Solve Problems Using the Fishbone Method
The Fishbone Method is a great tool to analyze and troubleshoot your productivity problems. I have personally applied this method since college. It has been proven to be effective each time I need it.
So what is the Fishbone Method?
The Fishbone Method is a cause-and-effect analysis diagram that focuses on solving a specific problem rather than trying to patch up everything. A professor named Kaoru Ishikawa created this method that uses diagrams identifying cause and effect to discover the root of the problem, uncover bottlenecks in the process and identify which and why a part of the process is not working.
- You need to identify the problem. Write the exact difficulty you are facing. Write it in the center of the page and box it out. Example, your problem is “Employees not reporting on time”
- After that, you identify the factors that may contribute to this problem. List everything you can think of, even if it seems irrelevant to the solution of the problem.
- Draw a spine on the main problem and stem the factors out from it. For this example, we may define the problems as: “Location”, “Time of Reporting”, “Time of Dismissal”, “Salary”
- Next, you identify from each factor the causes of the problem. You need to identify why the particular factor affects the problem. Include at least two causes. For “Location” you may include “Traffic”, “Distance”and so on.
- Extend your fishbone by identifying the cause of the factor. You need to stem out at least two factors that can contribute to the causes you listed. From the cause “Traffic”, you may include “Bottlenecking at 1st Avenue during 9am”, or “Road widening projects”.
- Analyze. From the smallest bones, you try to analyze which really causes the problem and you address them. This way, you can focus your troubleshooting on the main problem.
Law of Attraction!
If you want positive things in your life, think positive.
How does that apply to productivity, you ask? Well, for starters, being positive about what you do makes you positive as well. To be productive, you need to feel good about working.
If you slouch and feel bad about what you do, chances are, you will just procrastinate. But if you love what you do, you will wake up the same time each day, do your job and be happy about it.
Now, I ask you, who is more productive? The one who sulked and did nothing? Or the one who was happy about doing something?
To fuel the motive and drive to be productive, you have to reward yourself at times. You need to give yourself something that you really want: a new shirt, a new phone, a back massage, or something for finishing a gruelling task.
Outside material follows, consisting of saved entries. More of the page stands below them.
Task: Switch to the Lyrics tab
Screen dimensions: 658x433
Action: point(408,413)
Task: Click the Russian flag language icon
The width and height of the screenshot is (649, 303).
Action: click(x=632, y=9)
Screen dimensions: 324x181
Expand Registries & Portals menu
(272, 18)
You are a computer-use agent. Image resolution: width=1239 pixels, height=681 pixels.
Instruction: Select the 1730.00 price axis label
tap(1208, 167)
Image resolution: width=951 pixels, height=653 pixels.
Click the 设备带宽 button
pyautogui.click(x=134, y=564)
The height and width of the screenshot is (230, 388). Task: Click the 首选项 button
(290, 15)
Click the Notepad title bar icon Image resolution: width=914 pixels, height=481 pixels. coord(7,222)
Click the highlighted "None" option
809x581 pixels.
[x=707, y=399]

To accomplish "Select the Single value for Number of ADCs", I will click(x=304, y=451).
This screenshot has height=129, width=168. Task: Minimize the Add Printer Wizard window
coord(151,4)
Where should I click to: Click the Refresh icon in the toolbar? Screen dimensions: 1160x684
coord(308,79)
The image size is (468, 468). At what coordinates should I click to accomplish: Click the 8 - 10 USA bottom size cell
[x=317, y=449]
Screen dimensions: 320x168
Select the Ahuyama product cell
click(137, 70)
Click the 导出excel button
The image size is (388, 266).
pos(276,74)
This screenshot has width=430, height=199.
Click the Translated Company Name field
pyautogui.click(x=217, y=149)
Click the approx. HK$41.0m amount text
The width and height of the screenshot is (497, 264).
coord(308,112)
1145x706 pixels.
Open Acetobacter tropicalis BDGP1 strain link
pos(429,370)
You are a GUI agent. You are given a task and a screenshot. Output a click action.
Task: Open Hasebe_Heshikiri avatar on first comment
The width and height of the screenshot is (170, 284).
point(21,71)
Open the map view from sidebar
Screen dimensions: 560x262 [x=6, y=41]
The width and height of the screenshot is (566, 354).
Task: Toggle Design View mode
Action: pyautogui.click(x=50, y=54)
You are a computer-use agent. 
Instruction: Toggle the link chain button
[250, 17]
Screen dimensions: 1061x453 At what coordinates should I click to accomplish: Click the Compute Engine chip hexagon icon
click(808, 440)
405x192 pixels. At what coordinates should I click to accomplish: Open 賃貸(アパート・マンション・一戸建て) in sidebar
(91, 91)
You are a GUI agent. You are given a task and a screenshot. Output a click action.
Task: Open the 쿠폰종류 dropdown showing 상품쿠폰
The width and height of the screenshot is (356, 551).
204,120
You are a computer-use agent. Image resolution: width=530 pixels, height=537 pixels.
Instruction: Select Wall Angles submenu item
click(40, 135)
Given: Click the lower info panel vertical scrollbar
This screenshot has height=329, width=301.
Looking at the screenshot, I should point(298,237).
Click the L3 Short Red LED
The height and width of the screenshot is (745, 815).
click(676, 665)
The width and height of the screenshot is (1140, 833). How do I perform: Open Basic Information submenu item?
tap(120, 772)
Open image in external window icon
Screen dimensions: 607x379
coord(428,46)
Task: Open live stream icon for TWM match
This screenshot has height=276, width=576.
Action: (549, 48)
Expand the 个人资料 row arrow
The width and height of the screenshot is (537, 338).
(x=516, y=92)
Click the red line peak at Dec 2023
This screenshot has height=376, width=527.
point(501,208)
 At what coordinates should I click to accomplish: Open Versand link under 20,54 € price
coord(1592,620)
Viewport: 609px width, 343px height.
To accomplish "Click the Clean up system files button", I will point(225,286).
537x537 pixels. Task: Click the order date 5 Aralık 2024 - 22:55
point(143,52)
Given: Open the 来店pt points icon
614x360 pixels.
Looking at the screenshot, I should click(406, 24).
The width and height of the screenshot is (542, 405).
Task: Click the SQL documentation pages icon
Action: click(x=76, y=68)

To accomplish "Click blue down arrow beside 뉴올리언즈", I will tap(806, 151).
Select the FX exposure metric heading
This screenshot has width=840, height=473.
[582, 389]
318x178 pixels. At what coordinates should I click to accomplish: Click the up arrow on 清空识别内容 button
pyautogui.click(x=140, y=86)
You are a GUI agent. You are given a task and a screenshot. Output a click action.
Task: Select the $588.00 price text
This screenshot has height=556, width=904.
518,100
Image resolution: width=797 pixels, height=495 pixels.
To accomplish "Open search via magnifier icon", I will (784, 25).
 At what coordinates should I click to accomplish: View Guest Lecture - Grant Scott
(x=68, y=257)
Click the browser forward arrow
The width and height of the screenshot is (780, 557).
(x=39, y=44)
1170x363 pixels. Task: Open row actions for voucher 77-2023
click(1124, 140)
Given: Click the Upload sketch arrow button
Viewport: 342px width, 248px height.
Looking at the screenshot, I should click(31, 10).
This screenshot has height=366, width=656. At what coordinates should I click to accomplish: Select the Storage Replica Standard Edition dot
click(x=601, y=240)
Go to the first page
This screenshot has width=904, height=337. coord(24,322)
Rewarding yourself refreshes you and gives you additional motivation to focus and be even more productive!
For further reading:
Here’s a piece of warning. At one point in your quest to become productive, you will fail. Yes, it’s a bit harsh, but at some point, you will break these productivity habits I have told you to do. But that doesn’t mean you’ll stop.
Being productive isn’t a walk in the park, you have to keep trying and trying until you notice that you are becoming more productive. Before you know it, you are on top of your game!
The final tip is to START NOW. Don’t start later or tomorrow, start now! Think of this, people who start ahead of you will be more successful before you even take the first step.Do you want to be left out? No? Then start now. If you let another day pass doing nothing, you’re worse than that dying lady in the hospital bed. You need to act, react and proact.
Being productive is not an easy catch. That’s why a lot of people want to achieve that status. But if you don’t try to be productive, then you will just be stuck in that slump you are in right now. Do you want your life to change and become better? Start working. I know, it’s not easy, but what is? Nothing wonderful and amazing is easy to get, remember that.